Nous avons raison de nous opposer à ce que Jan Fabre a fait faire. Mais il faut aller plus loin et reconnaître que nous faisons bien pire en finançant les industries qui exploitent et tuent les animaux. Certes, ce que nous faisons faire n’est pas filmé ou n’est pas dans un but de promotion personnelle (quoique…) mais le résultat est pire car les animaux que les industriels tuent sont maltraités tous les jours de leur existence et finissent dans des lieux sombres qui portent bien leur nom, des abattoirs. Jan Fabre est coupable, mais avec lui nous le sommes tous. Jan Fabre vient d’une société qui accepte tacitement (et encourage directement) l’exploitation et le meurtre de milliards d’animaux qui sont tout aussi innocents et vulnérables que ces pauvres chats lancés en l’air. Ainsi, avant de lancer des accusations en l’air, retournons notre regard critique vers nous-mêmes et voyons s’il n’y a pas là aussi quelque chose à remettre en cause. Allons au bout de notre raisonnement et de notre indignation : si nous refusons une violence gratuite envers des chats, pourquoi l’acceptons-nous envers d’autres animaux ? L’excuse de la culture ne tient pas car cela n’empêche pas les animaux d’avoir mal. L’excuse de la nourriture ne tient pas non plus, car il est prouvé que nous n’avons aucun besoin de substances animales, tout au contraire, elles sont nocives. Alors, quelle serait l’excuse ? Pour quelle raison objective défendons-nous les chats et massacrons les poulets, les vaches, les moutons, les cochons, les grenouilles, les lapins, les chevaux, les poissons  ?

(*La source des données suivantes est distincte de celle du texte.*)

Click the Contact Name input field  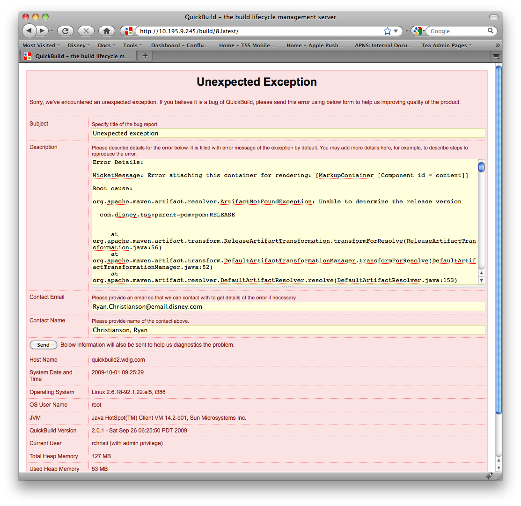pyautogui.click(x=288, y=330)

Que nous le voulions ou non, nous sommes tous des Jan Fabre (en pire) et nous ne cesserons de l’être qu’au moment où nous cesserons de financer la destruction systématique des animaux. Nous lançons tous des animaux vers le couloir de la mort. Mettons un frein à cette catastrophe. Ne soyons plus les complices tacites d’un système tortionnaire et criminel. Devenons cohérents avec ce que nous pensons et ressentons.

Les autres animaux ont tout autant le droit à la vie et au respect que les chats. Ni plus, ni moins.